* Your task
Omit the pictures and copy the entries exactly.

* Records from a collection
—————

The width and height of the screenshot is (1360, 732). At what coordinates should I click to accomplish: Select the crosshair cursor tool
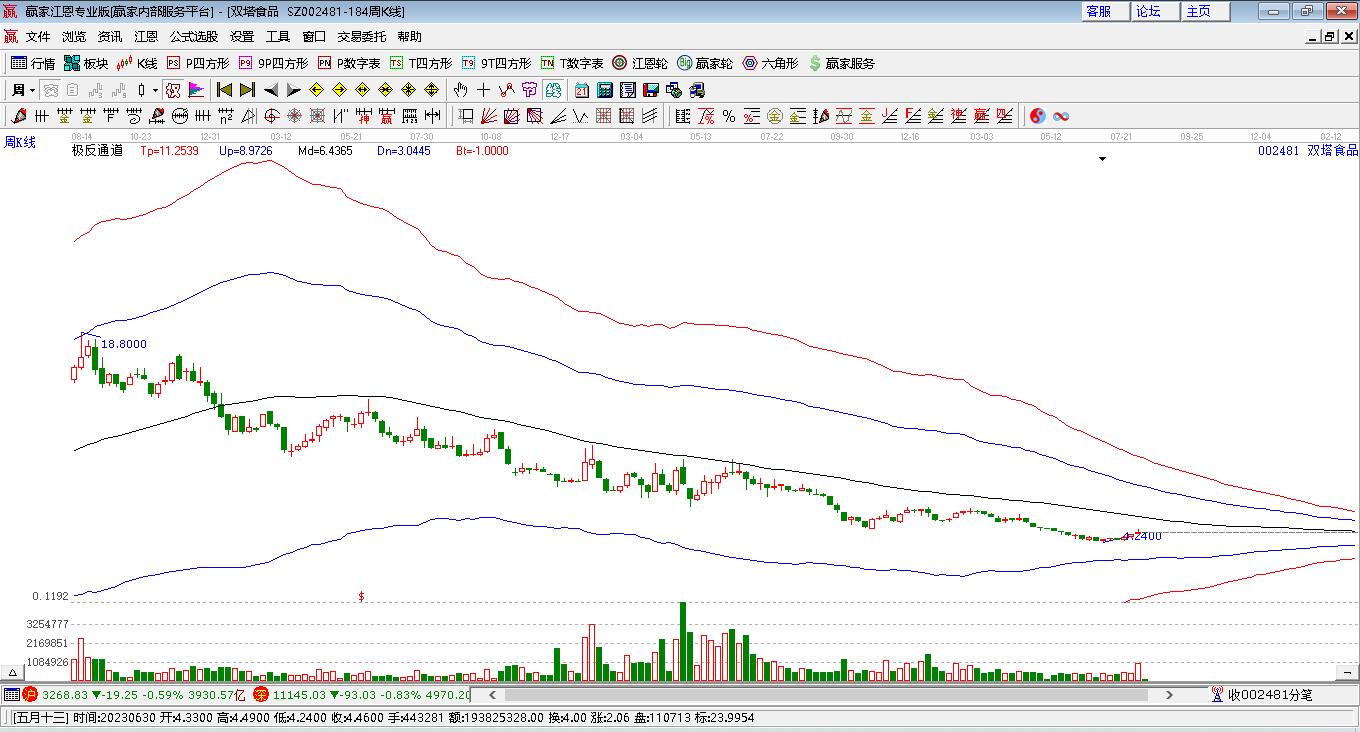(484, 90)
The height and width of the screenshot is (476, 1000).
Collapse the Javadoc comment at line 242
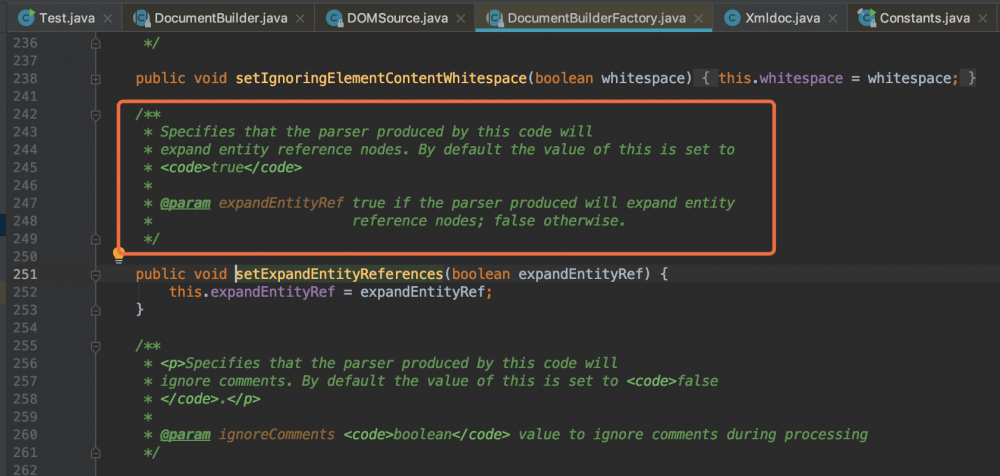tap(95, 114)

—————

* Written response
The width and height of the screenshot is (1360, 732). At what coordinates should I click to accomplish: Select the crosshair cursor tool
(484, 90)
The height and width of the screenshot is (476, 1000).
Collapse the Javadoc comment at line 242
tap(95, 114)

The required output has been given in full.